As a privileged preppy, Mitt Romney enjoyed humiliating suspected gays and other vulnerable people. But his bullying didn’t stop when he grew older. Instead, he applied similar tactics to make a fortune as a corporate raider, writes Marjorie Cohn.
By Marjorie Cohn
Last week, I was invited to speak to 40 high school freshman about human rights. When we discussed the right to be free from torture, I asked the students if they could think of an example of torture. They said, “bullying.”
A major problem among teens, bullying can lead to depression, and even suicide. When most people list the qualities they want to see in their President, “bully” is not one of them.
Yet evidence continues to emerge that Mitt Romney is a bully. When he was a high school senior at the prestigious Cranbrook School, Romney orchestrated and played the primary role in forcibly pinning fellow student John Lauber to the ground and clipping the terrified Lauber’s hair.
The soft-spoken Lauber, it seemed, had returned from spring break with bleached-blond hair draped over one eye. Romney, infuriated, declared, “He can’t look like that. That’s wrong. Just look at him!”
Lauber eyes filled with tears as he screamed for help. One of the other students in the dorm at the time, said, “It was a hack job. . . . It was vicious.”
But instead of owning up to his stupidity and expressing regret at his bullying attack on Lauber, Romney told Fox News that he didn’t remember the incident, although he apologized for his pranks that “might have gone too far.”
It’s hard to believe that Romney cannot recall an incident that others who assisted in the attack have regretted for years. Or perhaps there were so many more that he doesn’t recall this one.
Lauber wasn’t the only student Romney harassed. Gary Hummel, a gay student who had not yet come out, says Romney shouted, “Atta girl!” when Hummel spoke out in English class. Once again, Romney claims he doesn’t remember that insult.
In still another high school incident, Romney caused English teacher Carl Wonnberger, who had severe vision problems, to smack into a closed door, after which Romney laughed hysterically.
While these episodes demonstrate cruelty, one might dismiss them as the work of an immature high school prankster. But, unfortunately, Romney’s bullying didn’t end in high school. Romney is now famous for driving to Canada with the family dog caged and strapped to the roof of his car.
Moreover, Romney made a career of bullying when he was head of private equity firm Bain Capital. Bain would invest in companies, load them up with debt, and then sell them for huge profits. The companies often had to lay off workers and sometimes were forced into bankruptcy.
The Wall Street Journal found that of the 77 companies in which Bain invested while Romney headed it from 1984 to 1999, 22 percent filed for bankruptcy or went out of business. In addition, Bain hid its profits in tax havens.

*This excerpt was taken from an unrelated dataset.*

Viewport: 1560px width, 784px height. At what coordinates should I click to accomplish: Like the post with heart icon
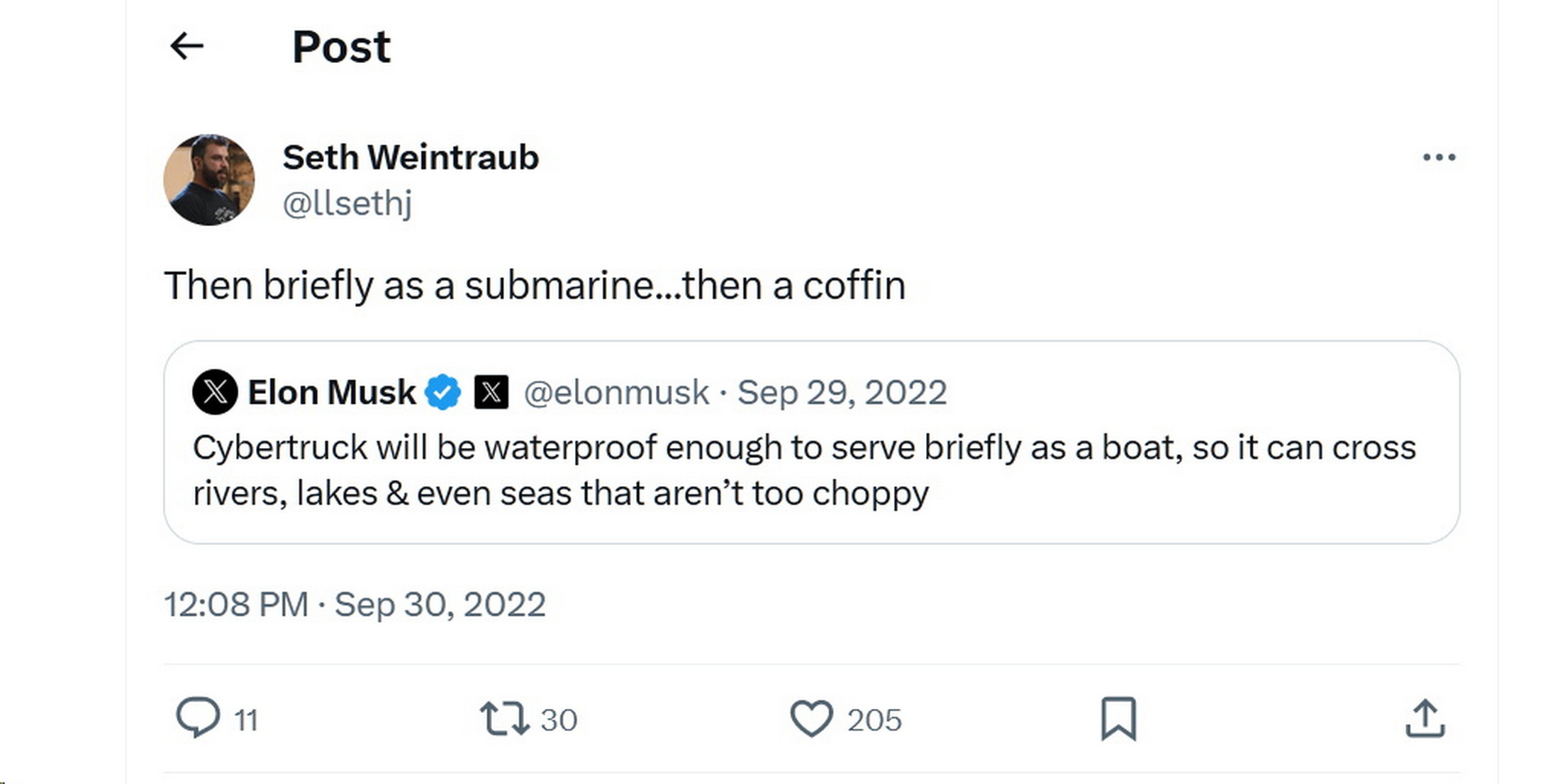[x=811, y=718]
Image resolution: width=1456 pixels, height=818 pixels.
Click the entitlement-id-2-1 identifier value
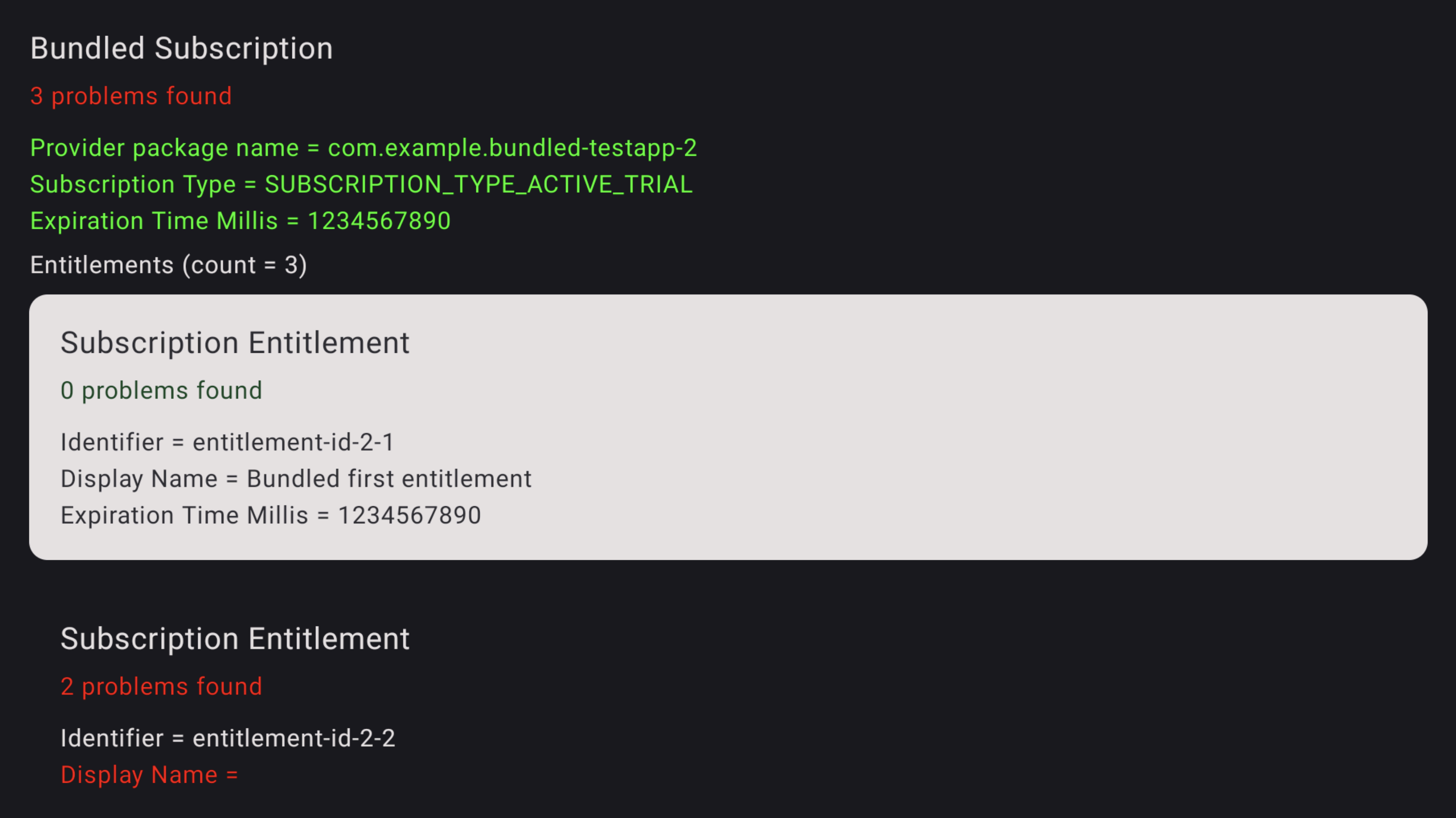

William D. Cohan, a Wall Street deal-adviser for 17 years, wrote in the Washington Post: “Seemingly alone among private-equity firms,” Bain Capital under Romney’s leadership “was a master at bait-and-switching Wall Street bankers to get its hands on the companies that provided the raw material for its financial alchemy.” Cohan said Bain “did all that it could to game the system.”
For 28 years, Joe Soptic was a steelworker at Worldwide Grinding Systems. Soptic told Amy Goodman that after the company was bought out in 1993, his wife had to quit working, she didn’t have health insurance, and he couldn’t afford to buy it after his salary was reduced from $59,000 to $24,800 annually.
When his wife became ill with cancer, she went to a county hospital. When she died, he said, “I had this big bill.” Soptic was forced to liquidate his 401(k)s, which are now gone. He lost his job after the company declared bankruptcy under the control of Bain.
While 750 workers lost their jobs, Bain made billions of dollars in profit. Bain denied workers the severance pay and health insurance they had been promised, and their retirement benefits were reduced by as much as $400 a month.
Randy Johnson had worked for nine years at an office supply factory in Marion, Indiana, when American Pad and Paper, which had been acquired by Bain, bought out the factory in 1994. Johnson was hired back, but without a union contract. He lost his pension plan, and his wages and benefits were reduced.
After an unsuccessful effort to negotiate a contract, the plant closed. Johnson and more than 250 of his fellow workers were fired. Johnson, who had tried to get Romney’s attention during the labor dispute, said, “I really think [Romney] didn’t care about the workers. It was all about profit over people.”
A bully does not care whom he may hurt by his tormenting behavior. He intimidates the vulnerable for his own benefit, or amusement. He lacks compassion. Romney fits this profile.
Marjorie Cohn is a professor of law at Thomas Jefferson School of Law and past president of the National Lawyers Guild. Her most recent book is The United States and Torture: Interrogation, Incarceration, and Abuse.